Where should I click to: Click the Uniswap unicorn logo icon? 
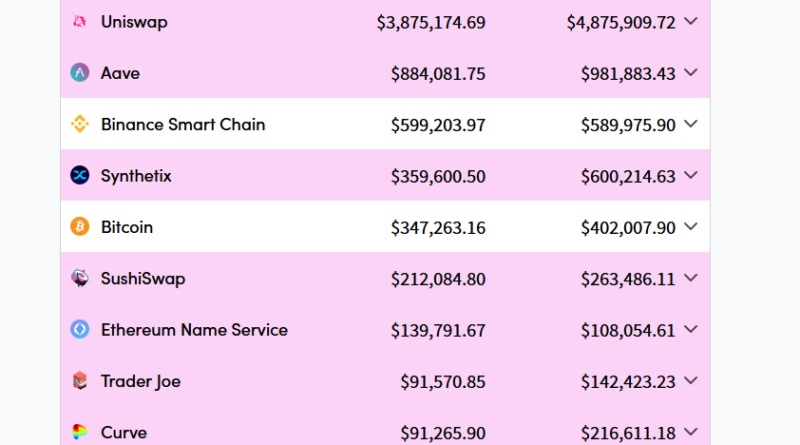[80, 22]
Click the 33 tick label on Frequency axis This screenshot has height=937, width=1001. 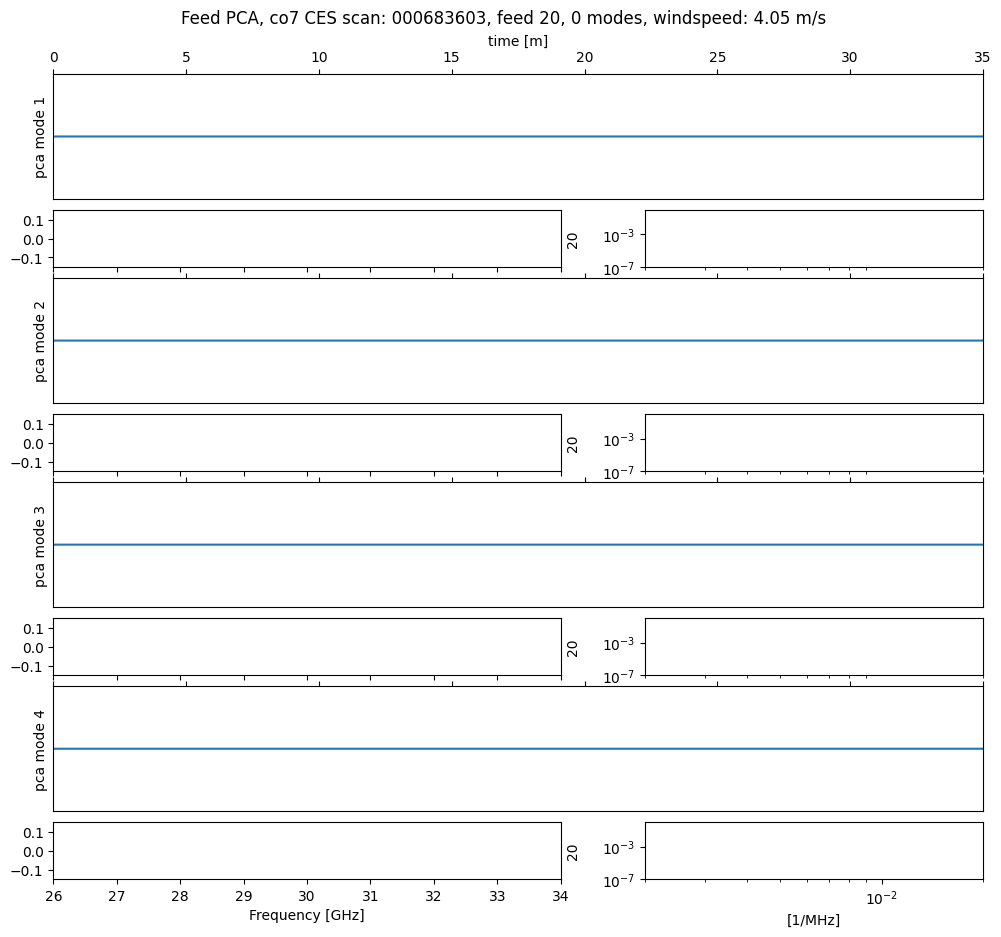point(497,896)
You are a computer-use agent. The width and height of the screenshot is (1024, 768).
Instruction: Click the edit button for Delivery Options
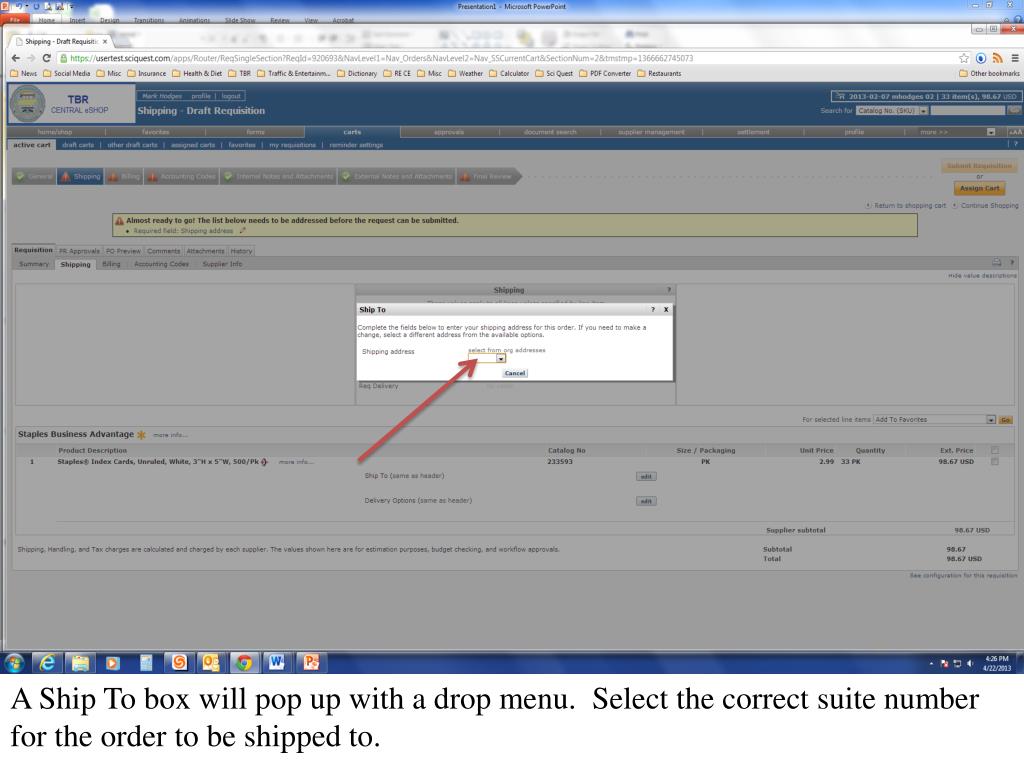point(646,501)
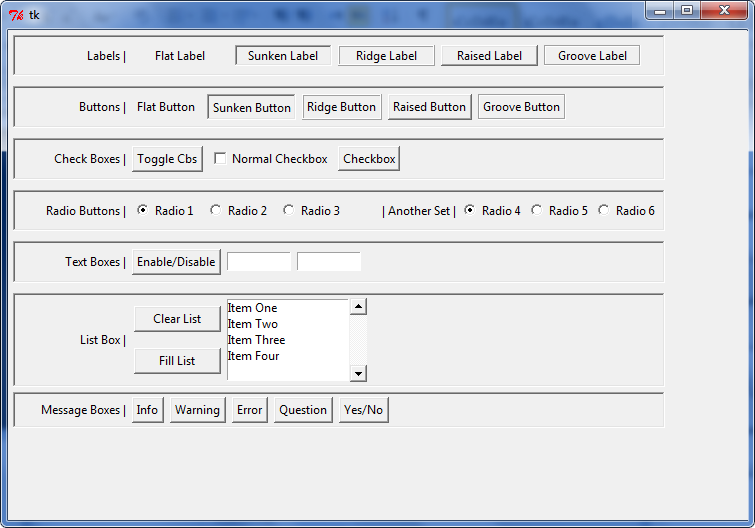Click the Raised Button
The width and height of the screenshot is (755, 528).
429,107
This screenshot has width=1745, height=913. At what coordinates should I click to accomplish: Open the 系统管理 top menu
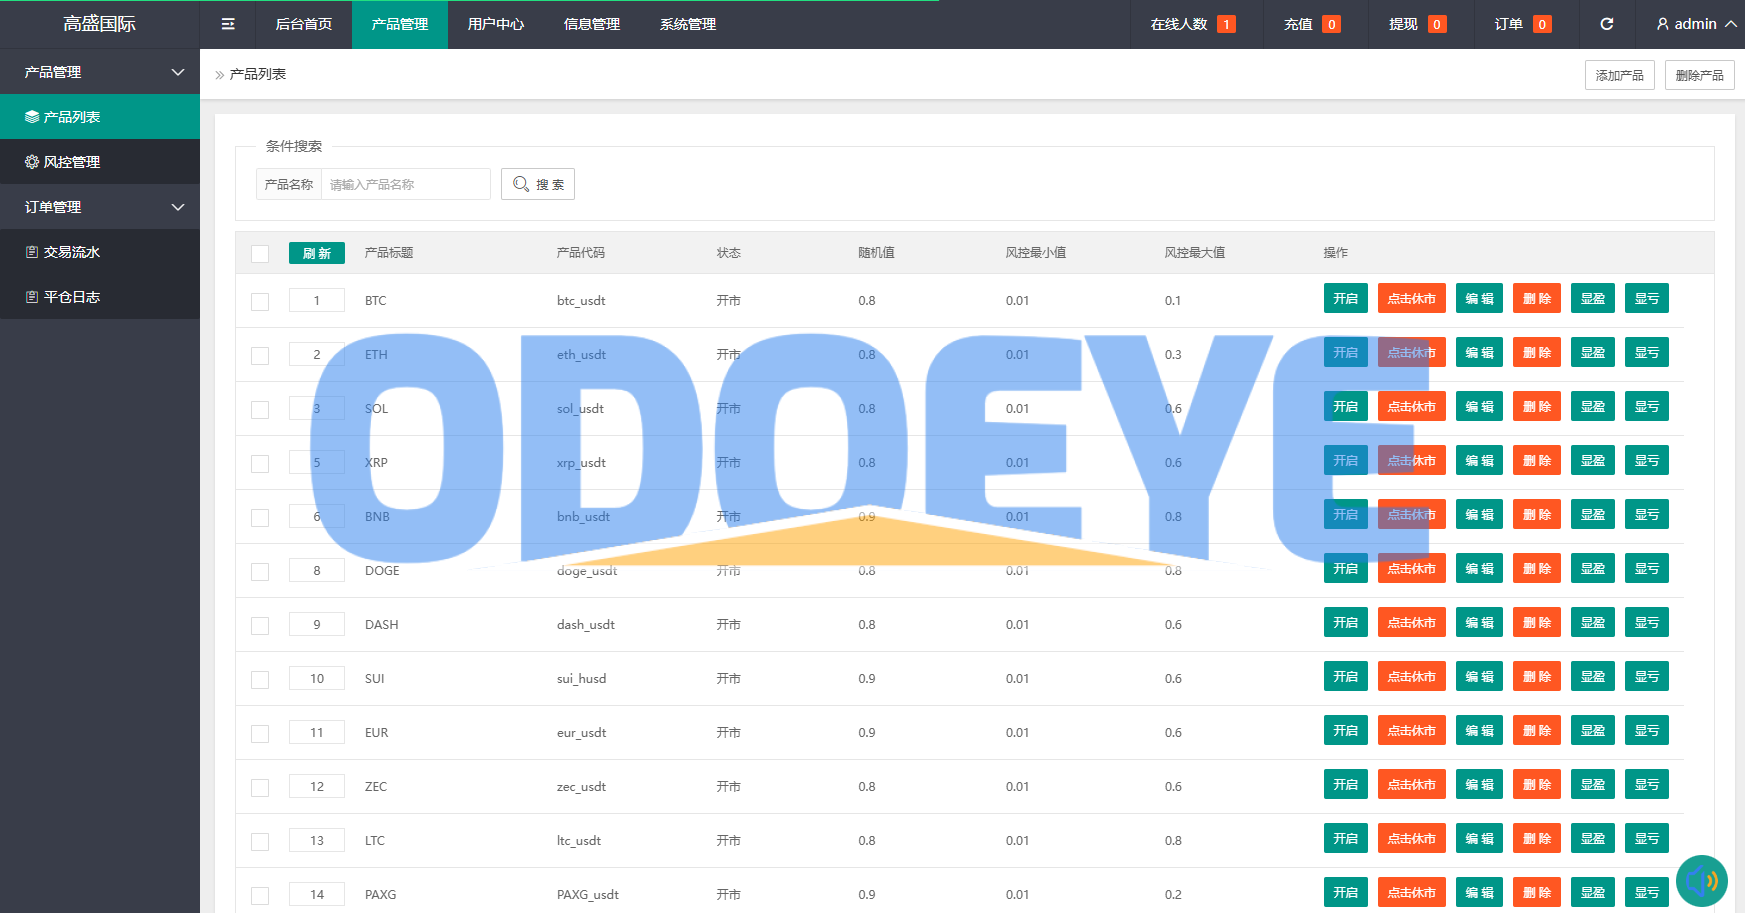tap(687, 24)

Exercise description: Lines starting at the one with "This screenshot has width=1745, height=913." and ending at the last line of the entries above must be restated word for word, with pictures omitted.

Result for this task:
This screenshot has width=1745, height=913. At what coordinates should I click to accomplish: Open the 系统管理 top menu
tap(687, 24)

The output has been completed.